PROBLEM DETAILS
From the data below, copy exactly the lines that lie between the one holding "This screenshot has height=752, width=1231." and the one holding "has width=1316, height=913.", including both, and nothing more.

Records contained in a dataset
============================================================

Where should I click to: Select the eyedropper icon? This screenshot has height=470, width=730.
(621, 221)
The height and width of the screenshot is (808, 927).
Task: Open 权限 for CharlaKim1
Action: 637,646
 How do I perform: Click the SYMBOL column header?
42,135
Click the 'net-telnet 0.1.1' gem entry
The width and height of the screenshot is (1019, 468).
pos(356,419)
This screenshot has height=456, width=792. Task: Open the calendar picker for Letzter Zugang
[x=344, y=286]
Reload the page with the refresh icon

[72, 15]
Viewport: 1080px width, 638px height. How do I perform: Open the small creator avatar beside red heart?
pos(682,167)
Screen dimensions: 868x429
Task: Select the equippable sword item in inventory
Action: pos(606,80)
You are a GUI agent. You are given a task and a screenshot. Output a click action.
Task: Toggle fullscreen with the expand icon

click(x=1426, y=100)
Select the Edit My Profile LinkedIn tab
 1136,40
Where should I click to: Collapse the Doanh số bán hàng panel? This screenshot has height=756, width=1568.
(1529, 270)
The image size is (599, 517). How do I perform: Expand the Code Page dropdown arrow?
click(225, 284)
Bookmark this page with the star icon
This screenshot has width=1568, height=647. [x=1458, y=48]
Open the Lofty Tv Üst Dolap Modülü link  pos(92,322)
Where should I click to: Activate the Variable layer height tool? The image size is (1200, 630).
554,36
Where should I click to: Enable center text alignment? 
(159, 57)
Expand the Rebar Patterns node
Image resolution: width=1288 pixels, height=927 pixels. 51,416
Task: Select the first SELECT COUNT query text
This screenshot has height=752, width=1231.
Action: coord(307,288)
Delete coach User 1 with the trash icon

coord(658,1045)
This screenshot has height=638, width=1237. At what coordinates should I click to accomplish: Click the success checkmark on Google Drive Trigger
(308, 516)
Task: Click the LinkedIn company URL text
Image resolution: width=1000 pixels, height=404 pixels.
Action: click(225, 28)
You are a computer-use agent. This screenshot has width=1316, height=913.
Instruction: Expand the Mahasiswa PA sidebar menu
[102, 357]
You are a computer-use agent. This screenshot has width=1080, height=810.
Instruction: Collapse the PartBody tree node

============================================================

WRITTEN ANSWER
This screenshot has height=752, width=1231.
Action: coord(307,288)
Delete coach User 1 with the trash icon

coord(658,1045)
This screenshot has height=638, width=1237. At what coordinates should I click to accomplish: Click the success checkmark on Google Drive Trigger
(308, 516)
Task: Click the LinkedIn company URL text
Image resolution: width=1000 pixels, height=404 pixels.
Action: click(225, 28)
You are a computer-use agent. This screenshot has width=1316, height=913.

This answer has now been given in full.